◆ Required action: The entries below must be restated word for word.

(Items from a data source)
>>>
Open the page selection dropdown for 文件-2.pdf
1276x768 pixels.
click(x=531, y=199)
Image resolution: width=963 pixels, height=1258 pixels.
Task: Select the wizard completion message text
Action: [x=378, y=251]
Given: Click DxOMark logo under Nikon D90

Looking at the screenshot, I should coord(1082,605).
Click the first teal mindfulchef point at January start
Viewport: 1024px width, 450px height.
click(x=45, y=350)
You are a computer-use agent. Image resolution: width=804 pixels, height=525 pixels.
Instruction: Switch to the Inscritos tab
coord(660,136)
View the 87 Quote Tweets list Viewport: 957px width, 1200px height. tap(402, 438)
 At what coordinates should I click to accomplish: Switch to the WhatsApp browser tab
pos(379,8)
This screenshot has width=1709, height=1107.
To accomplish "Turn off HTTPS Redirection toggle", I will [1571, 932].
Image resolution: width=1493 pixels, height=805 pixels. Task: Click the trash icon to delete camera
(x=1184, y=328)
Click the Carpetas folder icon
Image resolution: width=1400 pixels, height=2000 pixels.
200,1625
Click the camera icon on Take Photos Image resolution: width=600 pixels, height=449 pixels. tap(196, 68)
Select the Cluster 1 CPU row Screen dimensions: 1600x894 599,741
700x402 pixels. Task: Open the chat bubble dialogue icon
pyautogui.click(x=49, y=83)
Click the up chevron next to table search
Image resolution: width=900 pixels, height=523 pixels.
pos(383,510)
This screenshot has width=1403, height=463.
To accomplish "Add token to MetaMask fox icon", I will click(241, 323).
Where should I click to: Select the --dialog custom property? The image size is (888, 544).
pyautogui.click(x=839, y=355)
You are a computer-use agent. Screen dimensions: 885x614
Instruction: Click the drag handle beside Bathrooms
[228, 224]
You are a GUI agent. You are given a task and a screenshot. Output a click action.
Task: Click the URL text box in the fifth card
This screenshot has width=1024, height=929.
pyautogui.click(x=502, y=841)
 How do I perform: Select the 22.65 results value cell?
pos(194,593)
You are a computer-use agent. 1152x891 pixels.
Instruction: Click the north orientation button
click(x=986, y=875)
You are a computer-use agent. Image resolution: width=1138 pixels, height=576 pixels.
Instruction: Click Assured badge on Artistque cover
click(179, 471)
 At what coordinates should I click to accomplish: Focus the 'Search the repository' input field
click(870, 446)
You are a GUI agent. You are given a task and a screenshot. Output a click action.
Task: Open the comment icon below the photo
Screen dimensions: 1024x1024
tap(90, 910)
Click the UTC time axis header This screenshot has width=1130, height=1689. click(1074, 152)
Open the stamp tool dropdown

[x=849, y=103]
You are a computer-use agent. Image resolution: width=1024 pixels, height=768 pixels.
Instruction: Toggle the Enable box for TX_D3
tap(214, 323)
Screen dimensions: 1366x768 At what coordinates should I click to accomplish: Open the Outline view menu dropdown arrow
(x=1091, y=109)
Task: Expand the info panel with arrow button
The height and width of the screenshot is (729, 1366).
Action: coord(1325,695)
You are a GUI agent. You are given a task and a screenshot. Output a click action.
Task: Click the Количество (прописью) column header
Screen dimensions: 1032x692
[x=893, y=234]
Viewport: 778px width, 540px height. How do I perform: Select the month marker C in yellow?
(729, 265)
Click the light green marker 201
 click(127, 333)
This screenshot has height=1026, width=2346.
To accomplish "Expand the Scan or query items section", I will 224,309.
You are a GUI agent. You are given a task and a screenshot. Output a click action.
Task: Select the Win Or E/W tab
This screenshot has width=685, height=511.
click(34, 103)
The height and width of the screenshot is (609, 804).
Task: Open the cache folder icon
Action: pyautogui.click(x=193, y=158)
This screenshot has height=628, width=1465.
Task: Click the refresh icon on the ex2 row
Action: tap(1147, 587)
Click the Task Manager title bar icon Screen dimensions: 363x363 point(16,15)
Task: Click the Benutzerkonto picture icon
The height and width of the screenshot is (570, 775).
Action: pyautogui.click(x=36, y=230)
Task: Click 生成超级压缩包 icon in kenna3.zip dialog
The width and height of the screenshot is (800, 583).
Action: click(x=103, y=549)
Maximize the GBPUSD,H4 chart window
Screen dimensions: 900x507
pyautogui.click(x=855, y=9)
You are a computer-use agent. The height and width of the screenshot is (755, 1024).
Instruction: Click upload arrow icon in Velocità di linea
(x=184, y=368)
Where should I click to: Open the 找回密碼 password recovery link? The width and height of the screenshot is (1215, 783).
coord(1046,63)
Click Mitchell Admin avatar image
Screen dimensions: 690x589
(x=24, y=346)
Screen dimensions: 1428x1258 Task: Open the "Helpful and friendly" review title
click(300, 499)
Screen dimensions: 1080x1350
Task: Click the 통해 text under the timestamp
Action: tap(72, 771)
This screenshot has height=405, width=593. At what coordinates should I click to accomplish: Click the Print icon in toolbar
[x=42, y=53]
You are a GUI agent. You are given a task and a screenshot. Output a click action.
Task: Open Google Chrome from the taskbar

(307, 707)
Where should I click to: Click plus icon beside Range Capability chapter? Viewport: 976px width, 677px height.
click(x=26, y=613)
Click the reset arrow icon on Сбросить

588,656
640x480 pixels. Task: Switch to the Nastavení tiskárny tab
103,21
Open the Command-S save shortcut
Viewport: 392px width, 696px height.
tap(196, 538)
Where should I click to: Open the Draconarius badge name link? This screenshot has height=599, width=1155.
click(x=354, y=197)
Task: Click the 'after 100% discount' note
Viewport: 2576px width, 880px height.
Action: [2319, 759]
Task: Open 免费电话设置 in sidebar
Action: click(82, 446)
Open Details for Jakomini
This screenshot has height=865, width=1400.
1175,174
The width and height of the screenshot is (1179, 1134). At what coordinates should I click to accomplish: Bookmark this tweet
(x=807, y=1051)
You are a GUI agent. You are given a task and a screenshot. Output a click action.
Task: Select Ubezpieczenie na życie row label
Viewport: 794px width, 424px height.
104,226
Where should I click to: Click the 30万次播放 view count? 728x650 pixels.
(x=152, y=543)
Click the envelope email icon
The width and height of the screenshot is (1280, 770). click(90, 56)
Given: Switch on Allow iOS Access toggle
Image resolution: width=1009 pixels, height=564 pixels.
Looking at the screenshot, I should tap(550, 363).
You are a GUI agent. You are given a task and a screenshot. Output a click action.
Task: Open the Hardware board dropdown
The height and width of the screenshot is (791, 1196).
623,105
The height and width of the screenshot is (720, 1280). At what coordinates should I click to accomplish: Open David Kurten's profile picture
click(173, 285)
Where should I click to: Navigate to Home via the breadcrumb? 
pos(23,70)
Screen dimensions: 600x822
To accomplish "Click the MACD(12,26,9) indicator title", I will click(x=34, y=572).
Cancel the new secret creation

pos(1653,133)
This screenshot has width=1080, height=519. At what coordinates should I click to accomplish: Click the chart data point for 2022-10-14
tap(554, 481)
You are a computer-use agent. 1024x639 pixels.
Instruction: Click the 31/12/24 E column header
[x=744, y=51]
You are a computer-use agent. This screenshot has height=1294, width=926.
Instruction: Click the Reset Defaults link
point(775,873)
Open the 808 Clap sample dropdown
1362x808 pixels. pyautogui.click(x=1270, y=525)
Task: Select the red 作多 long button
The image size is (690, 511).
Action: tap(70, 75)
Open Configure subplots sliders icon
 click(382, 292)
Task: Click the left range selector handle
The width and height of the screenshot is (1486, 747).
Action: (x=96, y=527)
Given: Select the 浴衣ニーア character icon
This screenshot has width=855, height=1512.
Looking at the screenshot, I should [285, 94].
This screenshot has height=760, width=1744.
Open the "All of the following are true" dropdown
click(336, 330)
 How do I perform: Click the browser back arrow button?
<<<
◆ Problem solution:
Open the page selection dropdown for 文件-2.pdf
1276x768 pixels.
click(x=531, y=199)
Image resolution: width=963 pixels, height=1258 pixels.
Task: Select the wizard completion message text
Action: [x=378, y=251]
Given: Click DxOMark logo under Nikon D90

Looking at the screenshot, I should coord(1082,605).
Click the first teal mindfulchef point at January start
Viewport: 1024px width, 450px height.
click(x=45, y=350)
You are a computer-use agent. Image resolution: width=804 pixels, height=525 pixels.
Instruction: Switch to the Inscritos tab
coord(660,136)
View the 87 Quote Tweets list Viewport: 957px width, 1200px height. tap(402, 438)
 At what coordinates should I click to accomplish: Switch to the WhatsApp browser tab
pos(379,8)
This screenshot has width=1709, height=1107.
To accomplish "Turn off HTTPS Redirection toggle", I will [1571, 932].
Image resolution: width=1493 pixels, height=805 pixels. Task: Click the trash icon to delete camera
(x=1184, y=328)
Click the Carpetas folder icon
Image resolution: width=1400 pixels, height=2000 pixels.
200,1625
Click the camera icon on Take Photos Image resolution: width=600 pixels, height=449 pixels. tap(196, 68)
Select the Cluster 1 CPU row Screen dimensions: 1600x894 599,741
700x402 pixels. Task: Open the chat bubble dialogue icon
pyautogui.click(x=49, y=83)
Click the up chevron next to table search
Image resolution: width=900 pixels, height=523 pixels.
pos(383,510)
This screenshot has width=1403, height=463.
To accomplish "Add token to MetaMask fox icon", I will click(241, 323).
Where should I click to: Select the --dialog custom property? The image size is (888, 544).
pyautogui.click(x=839, y=355)
You are a computer-use agent. Screen dimensions: 885x614
Instruction: Click the drag handle beside Bathrooms
[228, 224]
You are a GUI agent. You are given a task and a screenshot. Output a click action.
Task: Click the URL text box in the fifth card
This screenshot has width=1024, height=929.
pyautogui.click(x=502, y=841)
 How do I perform: Select the 22.65 results value cell?
pos(194,593)
You are a computer-use agent. 1152x891 pixels.
Instruction: Click the north orientation button
click(x=986, y=875)
You are a computer-use agent. Image resolution: width=1138 pixels, height=576 pixels.
Instruction: Click Assured badge on Artistque cover
click(179, 471)
 At what coordinates should I click to accomplish: Focus the 'Search the repository' input field
click(870, 446)
You are a GUI agent. You are given a task and a screenshot. Output a click action.
Task: Open the comment icon below the photo
Screen dimensions: 1024x1024
tap(90, 910)
Click the UTC time axis header This screenshot has width=1130, height=1689. click(1074, 152)
Open the stamp tool dropdown

[x=849, y=103]
You are a computer-use agent. Image resolution: width=1024 pixels, height=768 pixels.
Instruction: Toggle the Enable box for TX_D3
tap(214, 323)
Screen dimensions: 1366x768 At what coordinates should I click to accomplish: Open the Outline view menu dropdown arrow
(x=1091, y=109)
Task: Expand the info panel with arrow button
The height and width of the screenshot is (729, 1366).
Action: coord(1325,695)
You are a GUI agent. You are given a task and a screenshot. Output a click action.
Task: Click the Количество (прописью) column header
Screen dimensions: 1032x692
[x=893, y=234]
Viewport: 778px width, 540px height. How do I perform: Select the month marker C in yellow?
(729, 265)
Click the light green marker 201
 click(127, 333)
This screenshot has height=1026, width=2346.
To accomplish "Expand the Scan or query items section", I will 224,309.
You are a GUI agent. You are given a task and a screenshot. Output a click action.
Task: Select the Win Or E/W tab
This screenshot has width=685, height=511.
click(34, 103)
The height and width of the screenshot is (609, 804).
Task: Open the cache folder icon
Action: pyautogui.click(x=193, y=158)
This screenshot has height=628, width=1465.
Task: Click the refresh icon on the ex2 row
Action: tap(1147, 587)
Click the Task Manager title bar icon Screen dimensions: 363x363 point(16,15)
Task: Click the Benutzerkonto picture icon
The height and width of the screenshot is (570, 775).
Action: pyautogui.click(x=36, y=230)
Task: Click 生成超级压缩包 icon in kenna3.zip dialog
The width and height of the screenshot is (800, 583).
Action: click(x=103, y=549)
Maximize the GBPUSD,H4 chart window
Screen dimensions: 900x507
pyautogui.click(x=855, y=9)
You are a computer-use agent. The height and width of the screenshot is (755, 1024).
Instruction: Click upload arrow icon in Velocità di linea
(x=184, y=368)
Where should I click to: Open the 找回密碼 password recovery link? The width and height of the screenshot is (1215, 783).
coord(1046,63)
Click Mitchell Admin avatar image
Screen dimensions: 690x589
(x=24, y=346)
Screen dimensions: 1428x1258 Task: Open the "Helpful and friendly" review title
click(300, 499)
Screen dimensions: 1080x1350
Task: Click the 통해 text under the timestamp
Action: tap(72, 771)
This screenshot has height=405, width=593. At what coordinates should I click to accomplish: Click the Print icon in toolbar
[x=42, y=53]
You are a GUI agent. You are given a task and a screenshot. Output a click action.
Task: Open Google Chrome from the taskbar

(307, 707)
Where should I click to: Click plus icon beside Range Capability chapter? Viewport: 976px width, 677px height.
click(x=26, y=613)
Click the reset arrow icon on Сбросить

588,656
640x480 pixels. Task: Switch to the Nastavení tiskárny tab
103,21
Open the Command-S save shortcut
Viewport: 392px width, 696px height.
tap(196, 538)
Where should I click to: Open the Draconarius badge name link? This screenshot has height=599, width=1155.
click(x=354, y=197)
Task: Click the 'after 100% discount' note
Viewport: 2576px width, 880px height.
Action: [2319, 759]
Task: Open 免费电话设置 in sidebar
Action: click(82, 446)
Open Details for Jakomini
This screenshot has height=865, width=1400.
1175,174
The width and height of the screenshot is (1179, 1134). At what coordinates should I click to accomplish: Bookmark this tweet
(x=807, y=1051)
You are a GUI agent. You are given a task and a screenshot. Output a click action.
Task: Select Ubezpieczenie na życie row label
Viewport: 794px width, 424px height.
104,226
Where should I click to: Click the 30万次播放 view count? 728x650 pixels.
(x=152, y=543)
Click the envelope email icon
The width and height of the screenshot is (1280, 770). click(90, 56)
Given: Switch on Allow iOS Access toggle
Image resolution: width=1009 pixels, height=564 pixels.
Looking at the screenshot, I should tap(550, 363).
You are a GUI agent. You are given a task and a screenshot. Output a click action.
Task: Open the Hardware board dropdown
The height and width of the screenshot is (791, 1196).
623,105
The height and width of the screenshot is (720, 1280). At what coordinates should I click to accomplish: Open David Kurten's profile picture
click(173, 285)
Where should I click to: Navigate to Home via the breadcrumb? 
pos(23,70)
Screen dimensions: 600x822
To accomplish "Click the MACD(12,26,9) indicator title", I will click(x=34, y=572).
Cancel the new secret creation

pos(1653,133)
This screenshot has width=1080, height=519. At what coordinates should I click to accomplish: Click the chart data point for 2022-10-14
tap(554, 481)
You are a computer-use agent. 1024x639 pixels.
Instruction: Click the 31/12/24 E column header
[x=744, y=51]
You are a computer-use agent. This screenshot has height=1294, width=926.
Instruction: Click the Reset Defaults link
point(775,873)
Open the 808 Clap sample dropdown
1362x808 pixels. pyautogui.click(x=1270, y=525)
Task: Select the red 作多 long button
The image size is (690, 511).
Action: tap(70, 75)
Open Configure subplots sliders icon
 click(382, 292)
Task: Click the left range selector handle
The width and height of the screenshot is (1486, 747).
Action: (x=96, y=527)
Given: Select the 浴衣ニーア character icon
This screenshot has width=855, height=1512.
Looking at the screenshot, I should [285, 94].
This screenshot has height=760, width=1744.
Open the "All of the following are true" dropdown
click(336, 330)
 How do I perform: Click the browser back arrow button?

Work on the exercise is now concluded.